From the *Division of Emergency Medicine, Department of Pediatrics, and †Center for Pediatric Clinical Effectiveness, Children's Hospital of Philadelphia; ‡Department of Biostatistics and Epidemiology, University of Pennsylvania; §Department of Surgery, Children's Hospital of Philadelphia; ‖Department of Emergency Medicine, and ¶Sidney Kimmel Medical College, Thomas Jefferson University, Philadelphia, PA.

Copyright

(Copyright © 2016, Lippincott Williams and Wilkins)

DOI

10.1097/PEC.0000000000000902

PMID

27618592

Abstract

OBJECTIVES: More childhood deaths are attributed to trauma than all other causes combined. Our objectives were to provide the first national description of the proportion of injured children treated at pediatric trauma centers (TCs), and to provide clarity to the presumed benefit of pediatric TC verification by comparing injury mortality across hospital types.

METHODS: We performed a population-based cohort study using the 2006 Healthcare Cost and Utilization Project Kids Inpatient Database combined with national TC inventories. We included pediatric discharges (≤16 y) with the International Classification of Diseases, Ninth Revision code(s) for injury. Descriptive analyses were performed evaluating proportions of injured children cared for by TC level. Multivariable logistic regression models were used to estimate differences in in-hospital mortality by TC type (among level-1 TCs only). Analyses were survey-weighted using Healthcare Cost and Utilization Project sampling weights.

RESULTS: Of 153,380 injured children, 22.3% were admitted to pediatric TCs, 45.2% to general TCs, and 32.6% to non-TCs. Overall mortality was 0.9%. Among level-1 TCs, raw mortality was 1.0% pediatric TC, 1.4% dual TC, and 2.1% general TC. In adjusted analyses, treatment at level-1 pediatric TCs was associated with a significant mortality decrease compared to level-1 general TCs (adjusted odds ratio, 0.6; 95% confidence intervals, 0.4-0.9).

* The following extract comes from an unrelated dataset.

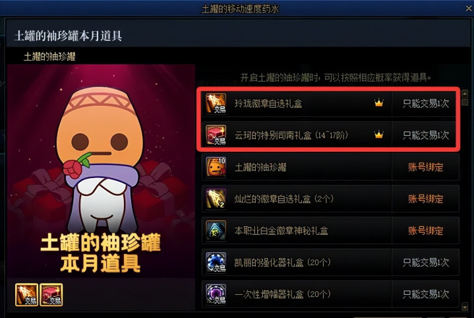Click the 玲珑徽章自选礼盒 item name
Image resolution: width=474 pixels, height=318 pixels.
(x=268, y=104)
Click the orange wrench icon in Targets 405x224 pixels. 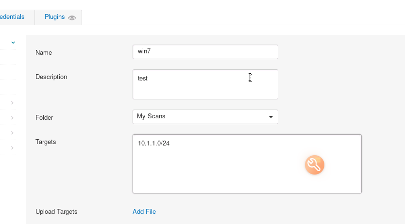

CONCLUSIONS: Our results provide the first national evidence that treatment at verified pediatric TCs may improve outcomes, supporting a survival benefit with pediatric trauma verification. Given lack of similar survival advantage found for level-1 dual TCs (both general/pediatric verified), we highlight the need for further investigation to understand factors responsible for the survival advantage at pediatric-only TCs, refine pediatric accreditation guidelines, and disseminate best practices.